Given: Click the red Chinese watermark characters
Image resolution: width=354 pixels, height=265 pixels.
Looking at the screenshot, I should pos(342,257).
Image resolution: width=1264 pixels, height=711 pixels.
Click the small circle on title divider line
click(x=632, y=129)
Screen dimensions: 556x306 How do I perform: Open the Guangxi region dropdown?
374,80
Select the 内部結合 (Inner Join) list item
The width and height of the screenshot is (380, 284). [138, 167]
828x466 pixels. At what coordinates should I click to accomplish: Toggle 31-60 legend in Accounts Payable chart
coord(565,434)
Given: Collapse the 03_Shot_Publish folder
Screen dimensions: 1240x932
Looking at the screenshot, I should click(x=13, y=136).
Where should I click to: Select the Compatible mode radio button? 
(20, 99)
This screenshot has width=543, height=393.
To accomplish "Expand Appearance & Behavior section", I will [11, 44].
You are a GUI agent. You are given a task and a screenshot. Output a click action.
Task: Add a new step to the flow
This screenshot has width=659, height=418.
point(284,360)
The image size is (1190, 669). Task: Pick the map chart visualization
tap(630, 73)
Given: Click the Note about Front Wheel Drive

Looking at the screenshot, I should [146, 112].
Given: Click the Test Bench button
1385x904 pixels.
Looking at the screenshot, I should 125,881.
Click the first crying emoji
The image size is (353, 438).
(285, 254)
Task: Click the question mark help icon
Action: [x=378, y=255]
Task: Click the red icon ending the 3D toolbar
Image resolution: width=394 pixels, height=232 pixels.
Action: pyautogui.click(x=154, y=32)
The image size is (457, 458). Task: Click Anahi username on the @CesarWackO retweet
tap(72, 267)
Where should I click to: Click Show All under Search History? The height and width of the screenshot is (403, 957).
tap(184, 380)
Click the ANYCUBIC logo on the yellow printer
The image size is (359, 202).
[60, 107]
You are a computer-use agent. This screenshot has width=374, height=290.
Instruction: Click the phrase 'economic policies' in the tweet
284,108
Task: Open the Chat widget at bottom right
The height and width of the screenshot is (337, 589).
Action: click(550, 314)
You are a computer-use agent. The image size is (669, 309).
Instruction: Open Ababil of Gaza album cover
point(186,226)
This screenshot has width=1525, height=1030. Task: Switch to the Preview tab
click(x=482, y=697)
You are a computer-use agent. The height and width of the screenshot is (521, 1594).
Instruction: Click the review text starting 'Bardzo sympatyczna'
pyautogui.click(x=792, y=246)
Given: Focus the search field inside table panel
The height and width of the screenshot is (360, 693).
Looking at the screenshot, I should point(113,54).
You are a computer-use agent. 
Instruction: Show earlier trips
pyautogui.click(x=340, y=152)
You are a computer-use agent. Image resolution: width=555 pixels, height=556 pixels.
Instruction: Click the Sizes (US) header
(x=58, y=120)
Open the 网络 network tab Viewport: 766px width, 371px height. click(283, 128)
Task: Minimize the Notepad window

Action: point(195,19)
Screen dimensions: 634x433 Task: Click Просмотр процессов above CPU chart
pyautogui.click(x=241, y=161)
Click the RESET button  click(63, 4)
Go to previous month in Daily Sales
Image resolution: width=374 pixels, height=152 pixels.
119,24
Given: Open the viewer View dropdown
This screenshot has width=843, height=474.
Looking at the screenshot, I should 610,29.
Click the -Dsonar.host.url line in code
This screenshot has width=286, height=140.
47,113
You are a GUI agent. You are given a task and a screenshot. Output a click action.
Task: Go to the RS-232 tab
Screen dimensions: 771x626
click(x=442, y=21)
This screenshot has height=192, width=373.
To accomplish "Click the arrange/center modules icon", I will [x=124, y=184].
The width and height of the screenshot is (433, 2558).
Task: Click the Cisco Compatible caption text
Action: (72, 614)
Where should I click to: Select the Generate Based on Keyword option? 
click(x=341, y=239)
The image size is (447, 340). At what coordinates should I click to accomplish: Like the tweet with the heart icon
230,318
----
WHAT IS NEEDED
For every entry in the records above, write an exact copy.

SOLUTION TO THE PROBLEM
Given: Click the red Chinese watermark characters
Image resolution: width=354 pixels, height=265 pixels.
Looking at the screenshot, I should pos(342,257).
Image resolution: width=1264 pixels, height=711 pixels.
Click the small circle on title divider line
click(x=632, y=129)
Screen dimensions: 556x306 How do I perform: Open the Guangxi region dropdown?
374,80
Select the 内部結合 (Inner Join) list item
The width and height of the screenshot is (380, 284). [138, 167]
828x466 pixels. At what coordinates should I click to accomplish: Toggle 31-60 legend in Accounts Payable chart
coord(565,434)
Given: Collapse the 03_Shot_Publish folder
Screen dimensions: 1240x932
Looking at the screenshot, I should click(x=13, y=136).
Where should I click to: Select the Compatible mode radio button? 
(20, 99)
This screenshot has width=543, height=393.
To accomplish "Expand Appearance & Behavior section", I will [11, 44].
You are a GUI agent. You are given a task and a screenshot. Output a click action.
Task: Add a new step to the flow
This screenshot has width=659, height=418.
point(284,360)
The image size is (1190, 669). Task: Pick the map chart visualization
tap(630, 73)
Given: Click the Note about Front Wheel Drive

Looking at the screenshot, I should [146, 112].
Given: Click the Test Bench button
1385x904 pixels.
Looking at the screenshot, I should 125,881.
Click the first crying emoji
The image size is (353, 438).
(285, 254)
Task: Click the question mark help icon
Action: [x=378, y=255]
Task: Click the red icon ending the 3D toolbar
Image resolution: width=394 pixels, height=232 pixels.
Action: pyautogui.click(x=154, y=32)
The image size is (457, 458). Task: Click Anahi username on the @CesarWackO retweet
tap(72, 267)
Where should I click to: Click Show All under Search History? The height and width of the screenshot is (403, 957).
tap(184, 380)
Click the ANYCUBIC logo on the yellow printer
The image size is (359, 202).
[60, 107]
You are a computer-use agent. This screenshot has width=374, height=290.
Instruction: Click the phrase 'economic policies' in the tweet
284,108
Task: Open the Chat widget at bottom right
The height and width of the screenshot is (337, 589).
Action: click(550, 314)
You are a computer-use agent. The image size is (669, 309).
Instruction: Open Ababil of Gaza album cover
point(186,226)
This screenshot has width=1525, height=1030. Task: Switch to the Preview tab
click(x=482, y=697)
You are a computer-use agent. The height and width of the screenshot is (521, 1594).
Instruction: Click the review text starting 'Bardzo sympatyczna'
pyautogui.click(x=792, y=246)
Given: Focus the search field inside table panel
The height and width of the screenshot is (360, 693).
Looking at the screenshot, I should point(113,54).
You are a computer-use agent. 
Instruction: Show earlier trips
pyautogui.click(x=340, y=152)
You are a computer-use agent. Image resolution: width=555 pixels, height=556 pixels.
Instruction: Click the Sizes (US) header
(x=58, y=120)
Open the 网络 network tab Viewport: 766px width, 371px height. click(283, 128)
Task: Minimize the Notepad window

Action: point(195,19)
Screen dimensions: 634x433 Task: Click Просмотр процессов above CPU chart
pyautogui.click(x=241, y=161)
Click the RESET button  click(63, 4)
Go to previous month in Daily Sales
Image resolution: width=374 pixels, height=152 pixels.
119,24
Given: Open the viewer View dropdown
This screenshot has width=843, height=474.
Looking at the screenshot, I should 610,29.
Click the -Dsonar.host.url line in code
This screenshot has width=286, height=140.
47,113
You are a GUI agent. You are given a task and a screenshot. Output a click action.
Task: Go to the RS-232 tab
Screen dimensions: 771x626
click(x=442, y=21)
This screenshot has height=192, width=373.
To accomplish "Click the arrange/center modules icon", I will [x=124, y=184].
The width and height of the screenshot is (433, 2558).
Task: Click the Cisco Compatible caption text
Action: (72, 614)
Where should I click to: Select the Generate Based on Keyword option? 
click(x=341, y=239)
The image size is (447, 340). At what coordinates should I click to accomplish: Like the tweet with the heart icon
230,318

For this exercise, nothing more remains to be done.